Saved data entries
______

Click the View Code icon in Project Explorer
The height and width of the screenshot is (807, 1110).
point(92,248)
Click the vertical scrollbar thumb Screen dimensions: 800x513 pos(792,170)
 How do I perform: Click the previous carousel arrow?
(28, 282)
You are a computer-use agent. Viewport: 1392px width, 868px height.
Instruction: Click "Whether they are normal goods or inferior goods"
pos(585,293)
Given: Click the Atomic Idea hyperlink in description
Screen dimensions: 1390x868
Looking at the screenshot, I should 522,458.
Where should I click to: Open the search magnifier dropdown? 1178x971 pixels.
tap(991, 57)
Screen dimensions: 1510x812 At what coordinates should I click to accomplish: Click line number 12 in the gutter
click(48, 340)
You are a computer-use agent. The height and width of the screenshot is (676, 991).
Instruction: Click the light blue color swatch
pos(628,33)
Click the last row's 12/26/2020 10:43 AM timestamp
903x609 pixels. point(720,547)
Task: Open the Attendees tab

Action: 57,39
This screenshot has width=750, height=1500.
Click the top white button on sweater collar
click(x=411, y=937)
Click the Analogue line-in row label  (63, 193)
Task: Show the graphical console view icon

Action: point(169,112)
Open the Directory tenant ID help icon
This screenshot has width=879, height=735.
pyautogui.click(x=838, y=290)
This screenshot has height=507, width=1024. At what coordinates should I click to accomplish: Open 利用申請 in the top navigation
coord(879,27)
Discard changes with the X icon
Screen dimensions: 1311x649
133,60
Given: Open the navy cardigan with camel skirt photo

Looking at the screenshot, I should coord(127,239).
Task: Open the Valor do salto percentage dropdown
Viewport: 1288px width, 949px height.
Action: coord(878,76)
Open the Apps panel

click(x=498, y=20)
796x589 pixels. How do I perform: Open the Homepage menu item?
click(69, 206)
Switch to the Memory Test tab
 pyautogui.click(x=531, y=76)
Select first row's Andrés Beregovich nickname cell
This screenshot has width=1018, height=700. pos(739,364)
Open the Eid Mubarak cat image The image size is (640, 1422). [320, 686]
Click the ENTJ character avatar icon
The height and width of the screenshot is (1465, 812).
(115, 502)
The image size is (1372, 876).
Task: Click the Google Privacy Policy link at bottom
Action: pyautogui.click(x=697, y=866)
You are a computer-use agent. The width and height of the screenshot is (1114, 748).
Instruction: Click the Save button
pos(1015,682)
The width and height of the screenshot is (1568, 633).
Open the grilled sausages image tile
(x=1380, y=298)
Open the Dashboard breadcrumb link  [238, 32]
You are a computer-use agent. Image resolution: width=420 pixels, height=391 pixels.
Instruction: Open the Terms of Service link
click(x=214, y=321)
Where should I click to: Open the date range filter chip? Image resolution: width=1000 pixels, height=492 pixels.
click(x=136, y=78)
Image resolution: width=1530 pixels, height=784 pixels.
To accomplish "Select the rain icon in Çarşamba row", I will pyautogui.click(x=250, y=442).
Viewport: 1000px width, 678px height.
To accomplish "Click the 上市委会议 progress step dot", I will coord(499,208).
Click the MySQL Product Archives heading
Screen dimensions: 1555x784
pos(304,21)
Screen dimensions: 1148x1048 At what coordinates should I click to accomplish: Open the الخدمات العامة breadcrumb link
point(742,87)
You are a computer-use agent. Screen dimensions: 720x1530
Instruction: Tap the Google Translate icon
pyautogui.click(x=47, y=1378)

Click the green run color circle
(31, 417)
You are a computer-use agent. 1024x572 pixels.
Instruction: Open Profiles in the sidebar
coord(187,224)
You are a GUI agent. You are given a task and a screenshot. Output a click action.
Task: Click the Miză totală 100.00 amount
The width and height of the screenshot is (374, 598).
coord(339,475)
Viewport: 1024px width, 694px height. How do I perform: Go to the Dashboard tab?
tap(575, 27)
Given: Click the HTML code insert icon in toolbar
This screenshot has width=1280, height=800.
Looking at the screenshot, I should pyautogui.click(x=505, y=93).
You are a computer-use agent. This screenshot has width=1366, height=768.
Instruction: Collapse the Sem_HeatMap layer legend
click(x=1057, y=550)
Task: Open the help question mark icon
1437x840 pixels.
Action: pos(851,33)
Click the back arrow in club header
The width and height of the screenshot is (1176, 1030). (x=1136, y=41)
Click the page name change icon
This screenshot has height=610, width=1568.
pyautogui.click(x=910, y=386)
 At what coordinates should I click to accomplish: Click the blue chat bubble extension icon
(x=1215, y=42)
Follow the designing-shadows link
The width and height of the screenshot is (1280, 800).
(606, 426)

______

Restate the whole of the data exactly.

_SOLUTION_
Click the View Code icon in Project Explorer
The height and width of the screenshot is (807, 1110).
point(92,248)
Click the vertical scrollbar thumb Screen dimensions: 800x513 pos(792,170)
 How do I perform: Click the previous carousel arrow?
(28, 282)
You are a computer-use agent. Viewport: 1392px width, 868px height.
Instruction: Click "Whether they are normal goods or inferior goods"
pos(585,293)
Given: Click the Atomic Idea hyperlink in description
Screen dimensions: 1390x868
Looking at the screenshot, I should 522,458.
Where should I click to: Open the search magnifier dropdown? 1178x971 pixels.
tap(991, 57)
Screen dimensions: 1510x812 At what coordinates should I click to accomplish: Click line number 12 in the gutter
click(48, 340)
You are a computer-use agent. The height and width of the screenshot is (676, 991).
Instruction: Click the light blue color swatch
pos(628,33)
Click the last row's 12/26/2020 10:43 AM timestamp
903x609 pixels. point(720,547)
Task: Open the Attendees tab

Action: 57,39
This screenshot has width=750, height=1500.
Click the top white button on sweater collar
click(x=411, y=937)
Click the Analogue line-in row label  (63, 193)
Task: Show the graphical console view icon

Action: point(169,112)
Open the Directory tenant ID help icon
This screenshot has width=879, height=735.
pyautogui.click(x=838, y=290)
This screenshot has height=507, width=1024. At what coordinates should I click to accomplish: Open 利用申請 in the top navigation
coord(879,27)
Discard changes with the X icon
Screen dimensions: 1311x649
133,60
Given: Open the navy cardigan with camel skirt photo

Looking at the screenshot, I should coord(127,239).
Task: Open the Valor do salto percentage dropdown
Viewport: 1288px width, 949px height.
Action: coord(878,76)
Open the Apps panel

click(x=498, y=20)
796x589 pixels. How do I perform: Open the Homepage menu item?
click(69, 206)
Switch to the Memory Test tab
 pyautogui.click(x=531, y=76)
Select first row's Andrés Beregovich nickname cell
This screenshot has width=1018, height=700. pos(739,364)
Open the Eid Mubarak cat image The image size is (640, 1422). [320, 686]
Click the ENTJ character avatar icon
The height and width of the screenshot is (1465, 812).
(115, 502)
The image size is (1372, 876).
Task: Click the Google Privacy Policy link at bottom
Action: pyautogui.click(x=697, y=866)
You are a computer-use agent. The width and height of the screenshot is (1114, 748).
Instruction: Click the Save button
pos(1015,682)
The width and height of the screenshot is (1568, 633).
Open the grilled sausages image tile
(x=1380, y=298)
Open the Dashboard breadcrumb link  [238, 32]
You are a computer-use agent. Image resolution: width=420 pixels, height=391 pixels.
Instruction: Open the Terms of Service link
click(x=214, y=321)
Where should I click to: Open the date range filter chip? Image resolution: width=1000 pixels, height=492 pixels.
click(x=136, y=78)
Image resolution: width=1530 pixels, height=784 pixels.
To accomplish "Select the rain icon in Çarşamba row", I will pyautogui.click(x=250, y=442).
Viewport: 1000px width, 678px height.
To accomplish "Click the 上市委会议 progress step dot", I will coord(499,208).
Click the MySQL Product Archives heading
Screen dimensions: 1555x784
pos(304,21)
Screen dimensions: 1148x1048 At what coordinates should I click to accomplish: Open the الخدمات العامة breadcrumb link
point(742,87)
You are a computer-use agent. Screen dimensions: 720x1530
Instruction: Tap the Google Translate icon
pyautogui.click(x=47, y=1378)

Click the green run color circle
(31, 417)
You are a computer-use agent. 1024x572 pixels.
Instruction: Open Profiles in the sidebar
coord(187,224)
You are a GUI agent. You are given a task and a screenshot. Output a click action.
Task: Click the Miză totală 100.00 amount
The width and height of the screenshot is (374, 598).
coord(339,475)
Viewport: 1024px width, 694px height. How do I perform: Go to the Dashboard tab?
tap(575, 27)
Given: Click the HTML code insert icon in toolbar
This screenshot has width=1280, height=800.
Looking at the screenshot, I should pyautogui.click(x=505, y=93).
You are a computer-use agent. This screenshot has width=1366, height=768.
Instruction: Collapse the Sem_HeatMap layer legend
click(x=1057, y=550)
Task: Open the help question mark icon
1437x840 pixels.
Action: pos(851,33)
Click the back arrow in club header
The width and height of the screenshot is (1176, 1030). (x=1136, y=41)
Click the page name change icon
This screenshot has height=610, width=1568.
pyautogui.click(x=910, y=386)
 At what coordinates should I click to accomplish: Click the blue chat bubble extension icon
(x=1215, y=42)
Follow the designing-shadows link
The width and height of the screenshot is (1280, 800).
(606, 426)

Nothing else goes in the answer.